- Required work:
**A.** Answer each question from the text about Palm and Swedish intelligence.
(i) Which agency provided the former German torpedo boat?
(ii) In what year did the Soviets expose the operations?
(iii) Which languages was Palm fluent in?
**B.** Please echo all the entries that follow the text, word for word, and leave the pictures out of your answer.

Getting the agents across the Baltic and safely ashore was difficult. The need to find a boat fast enough was was solved through a collaboration with MI6, Britain’s foreign intelligence agency, which provided a speedy and relatively quiet former German torpedo boat as a part of Britain’s clandestine Operation Jungle. What none of the Western intelligence agencies realised at the time was that the KGB knew about the expeditions beforehand through their own spies among Baltic exiles in Stockholm. Russian intelligence material indicates that most, if not all, of the agents from Sweden were captured or killed as soon as they landed. Palm and his associates started to realise in the early 1950s that something was not right and gradually decreased their efforts to infiltrate the Baltic States.
In 1957, the effort came to an end definitively when the Soviets exposed the operations through an official note to Sweden and by running detailed articles in Russian newspapers, published in both Russian and English, containing names of agents and their handler in Stockholm, as well as the addresses of where their training had taken place. The Swedish government, which Palm had not informed, quickly denied the allegations and its defence staff managed to get the newspapers to not pay the story much attention.
For Palm, the affair was a burden as it created an embarrassment for the government and shone a light on a part of the Swedish military that was supposed to be kept secret. He also had to fire the handler who had been ‘burnt’ after the publication of the Russian articles. Perhaps worse, he now knew what it meant to send people on lethal missions. When discussing his potential successor, Birger Elmér, with a colleague in 1956, he said that Elmér ‘was too weak. He can’t send people on highly dangerous expeditions and take responsibility for their deaths… he has no idea what active intelligence entails’.
If the operations in the Baltics turned out to be a fiasco, Palm was more successful in establishing relations with the leadership of Western intelligence agencies, where his social skills and fluency in English, French and German came in handy. Over the years he developed trusting relationships and collaborated with Denmark, Norway, the US, the UK, France and, to a lesser extent, Switzerland and Israel. If war broke out, cooperation would be much easier with such relationships already in place.
The collaboration with the fellow Scandinavians had been established during the war and continued seamlessly even after Norway and Denmark joined NATO. Palm also initiated the so called ‘Triangle’ between the three countries in 1947 in order to share intelligence on a regular basis, especially regarding economic analysis of the Eastern bloc.
What Palm could offer was maritime intelligence in and around the Baltic Sea, especially concerning Soviet ships and ports. Civilian Swedish sea captains, enrolled by T-office, photographed and reported what they saw on their journeys and on several occasions Palm was the first to brief his Western partners on new Russian naval vessels and their whereabouts. In return, he got intelligence on military development in the Warsaw Pact and hardware in the form of radio transmitters.

- Input records:
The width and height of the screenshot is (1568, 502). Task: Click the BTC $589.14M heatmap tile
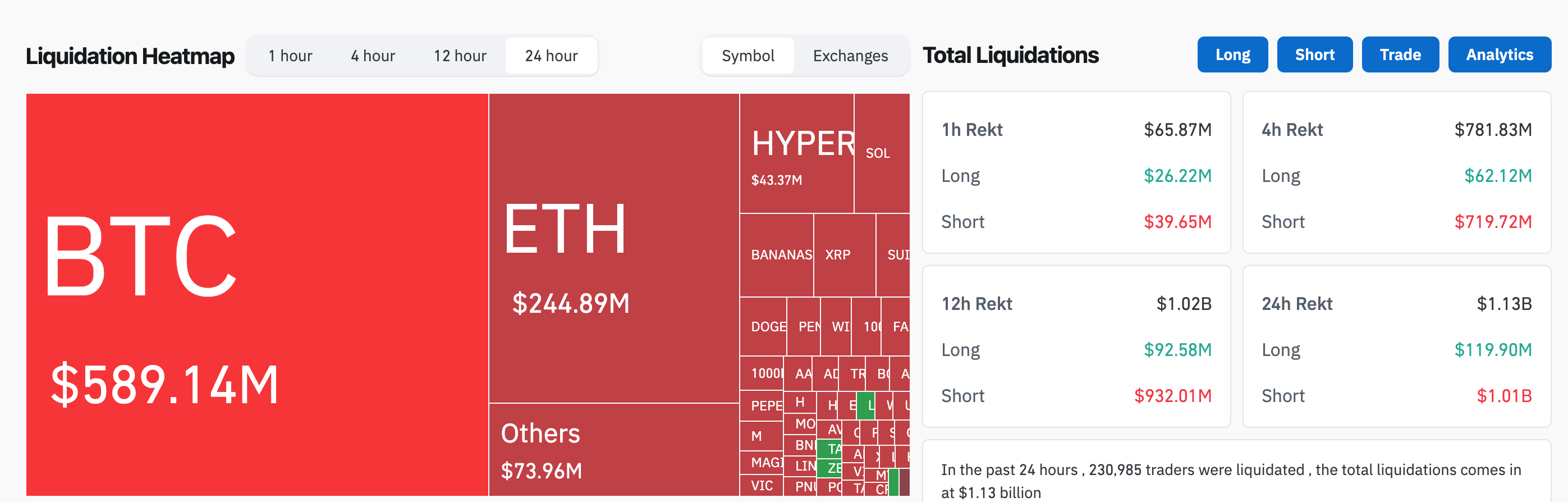coord(257,294)
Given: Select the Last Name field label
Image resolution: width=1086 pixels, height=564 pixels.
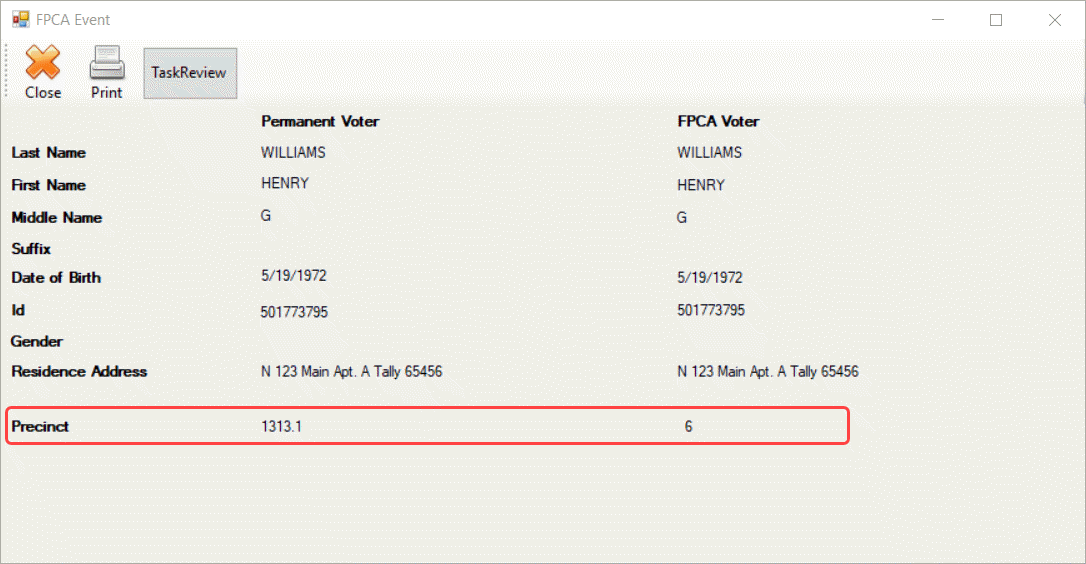Looking at the screenshot, I should click(48, 152).
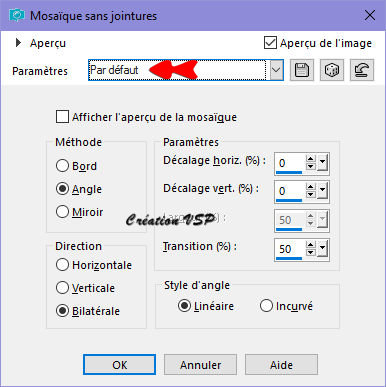Click the PaintShop Pro title bar icon
The width and height of the screenshot is (386, 387).
pyautogui.click(x=17, y=16)
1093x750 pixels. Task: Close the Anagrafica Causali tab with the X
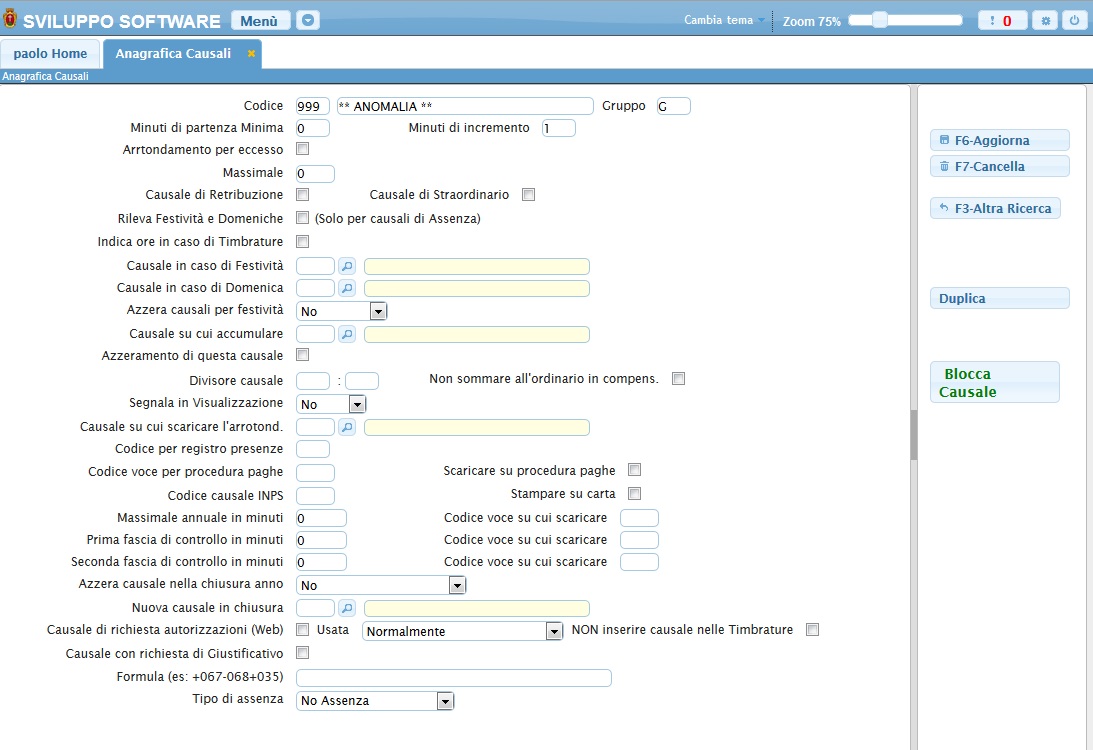coord(251,54)
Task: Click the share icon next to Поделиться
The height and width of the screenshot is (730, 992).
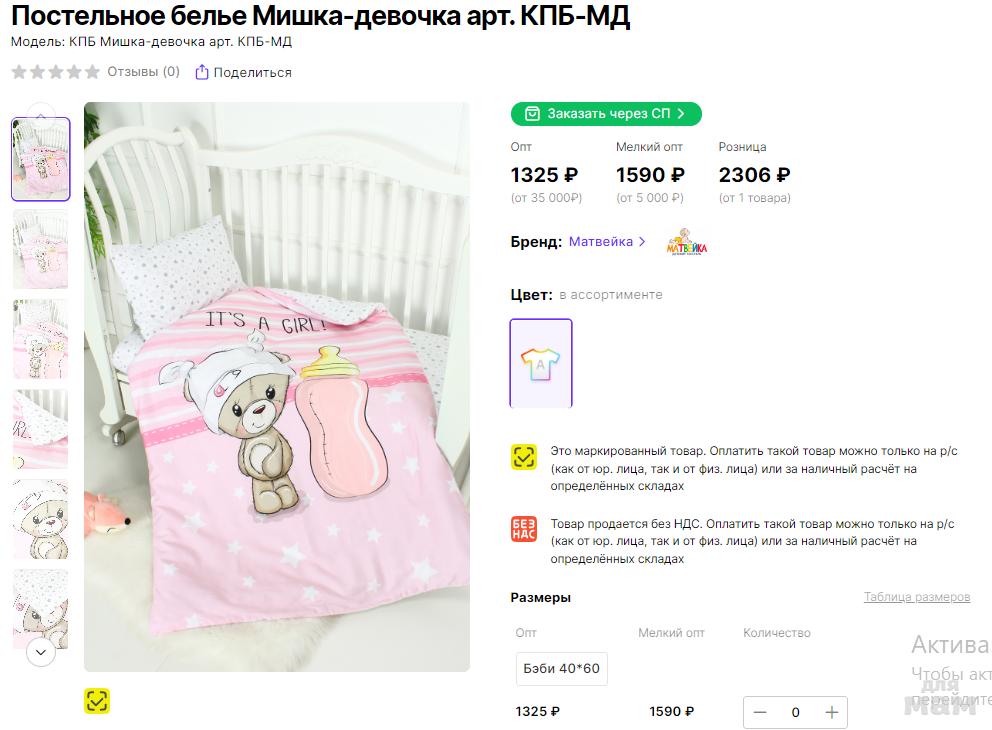Action: pyautogui.click(x=202, y=72)
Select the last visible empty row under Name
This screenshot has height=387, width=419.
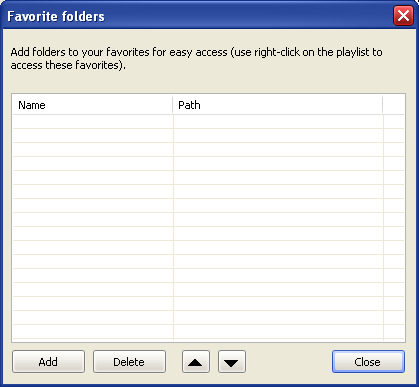click(x=93, y=332)
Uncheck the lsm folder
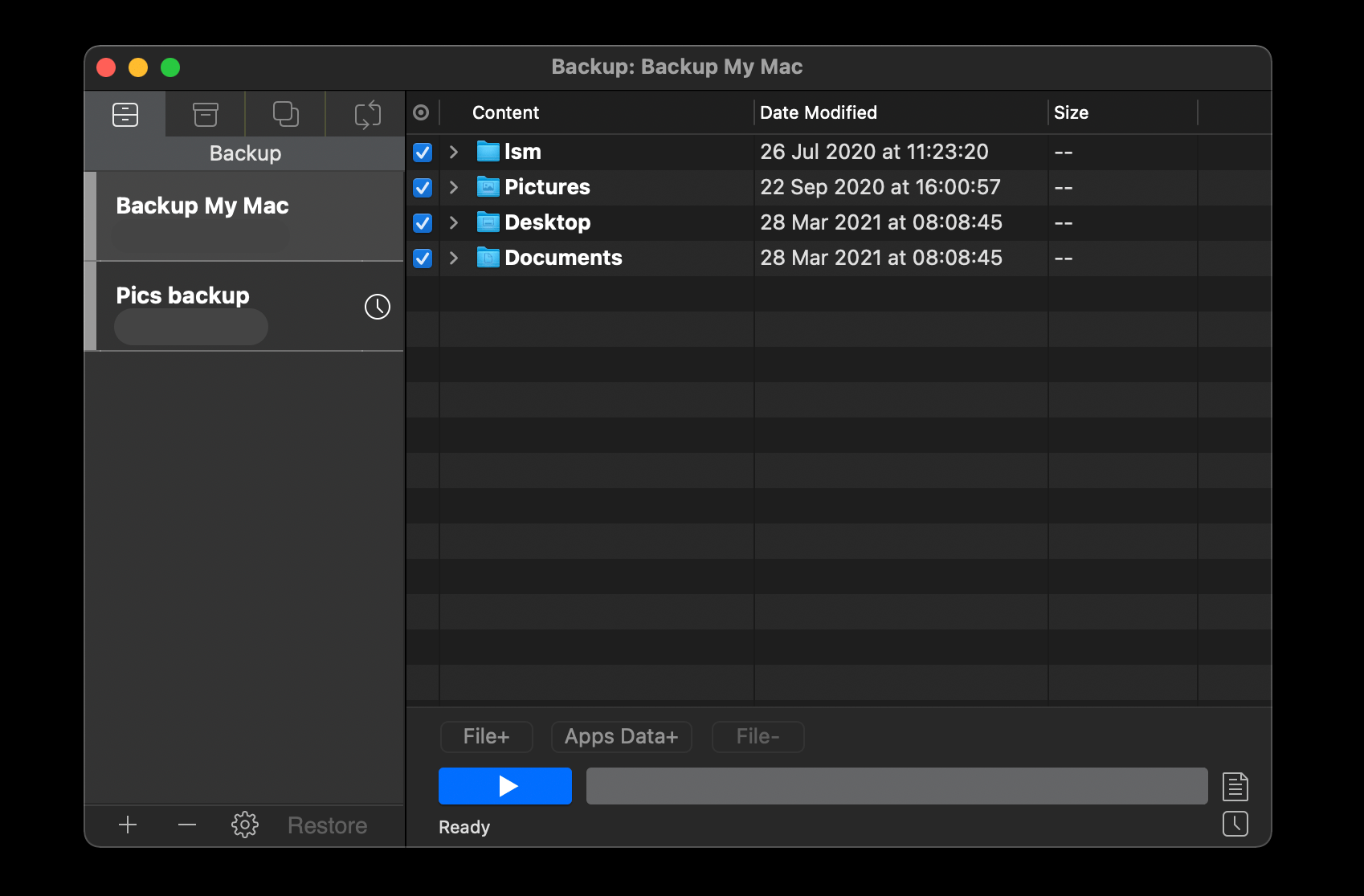Viewport: 1364px width, 896px height. [422, 152]
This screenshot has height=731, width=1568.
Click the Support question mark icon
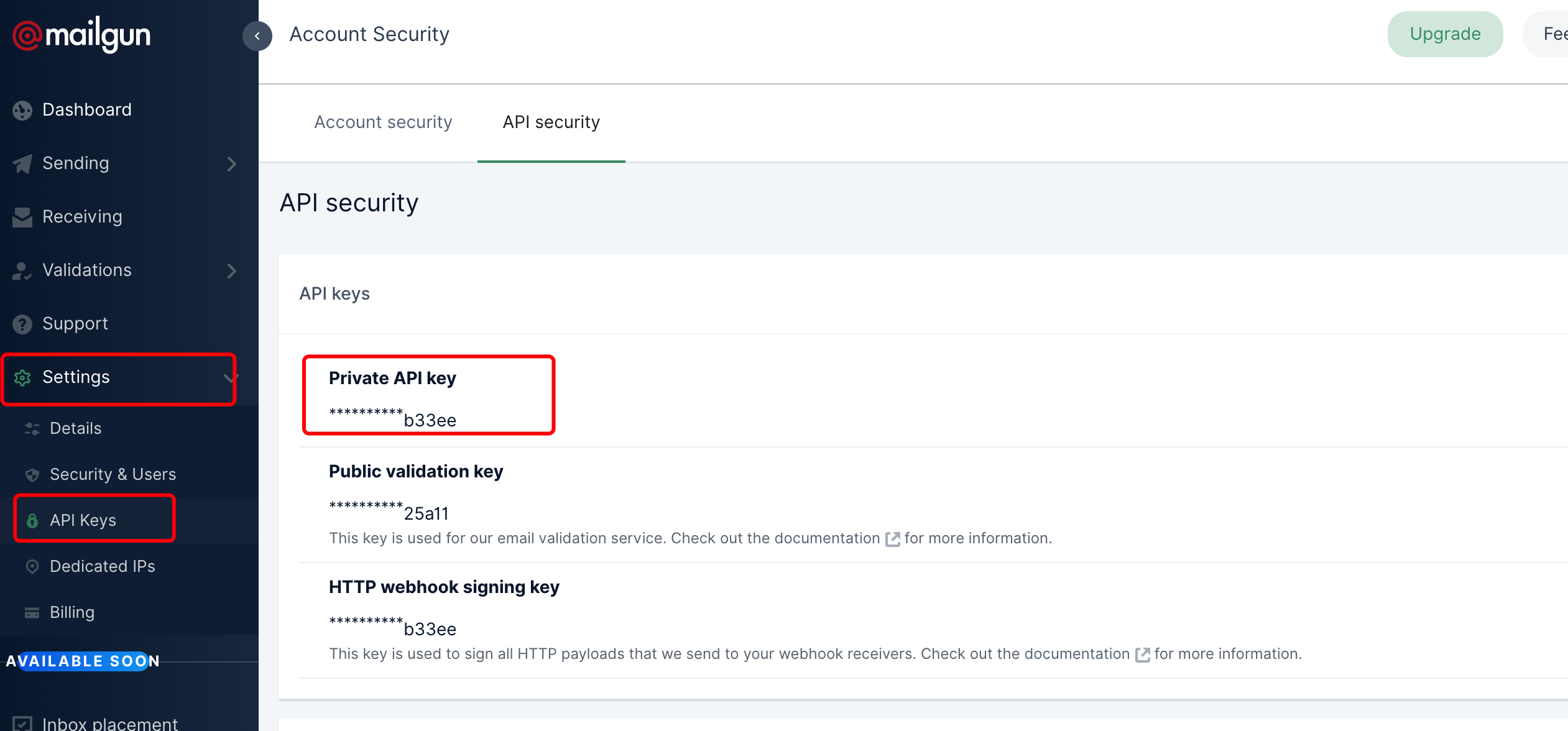point(22,324)
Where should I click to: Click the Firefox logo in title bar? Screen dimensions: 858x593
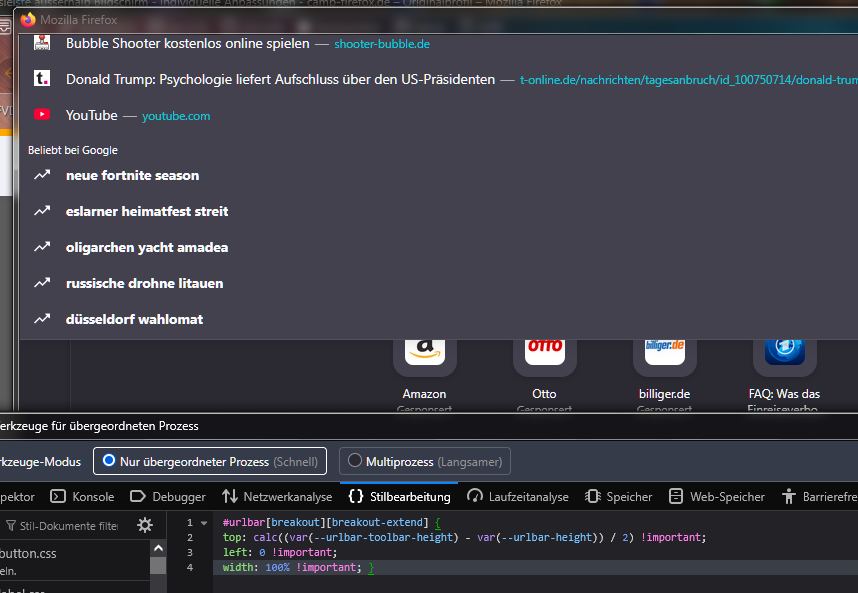point(27,19)
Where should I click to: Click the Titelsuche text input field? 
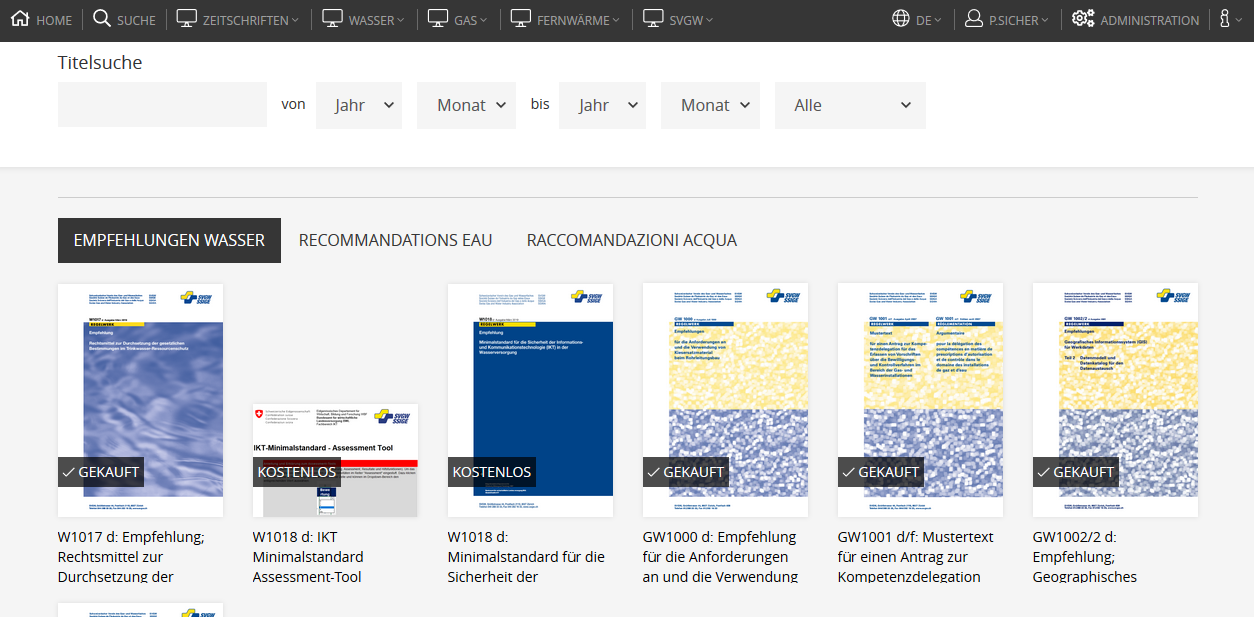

- Exercise results:
**A.**
(i) MI6, Britain's foreign intelligence agency
(ii) 1957
(iii) English, French and German

**B.**
The width and height of the screenshot is (1568, 502). Task: Click the BTC $589.14M heatmap tile
coord(257,294)
Given: Select the Last Name field label
Image resolution: width=1086 pixels, height=564 pixels.
Looking at the screenshot, I should click(48, 152).
Click the PaintShop Pro title bar icon
The width and height of the screenshot is (386, 387).
pyautogui.click(x=17, y=16)
1093x750 pixels. Task: Close the Anagrafica Causali tab with the X
coord(251,54)
Task: Click the share icon next to Поделиться
The height and width of the screenshot is (730, 992).
Action: pyautogui.click(x=202, y=72)
Select the last visible empty row under Name
This screenshot has height=387, width=419.
click(x=93, y=332)
Uncheck the lsm folder
Viewport: 1364px width, 896px height. [422, 152]
This screenshot has height=731, width=1568.
Click the Support question mark icon
point(22,324)
Where should I click to: Click the Firefox logo in title bar? Screen dimensions: 858x593
point(27,19)
Where should I click to: Click the Titelsuche text input field? 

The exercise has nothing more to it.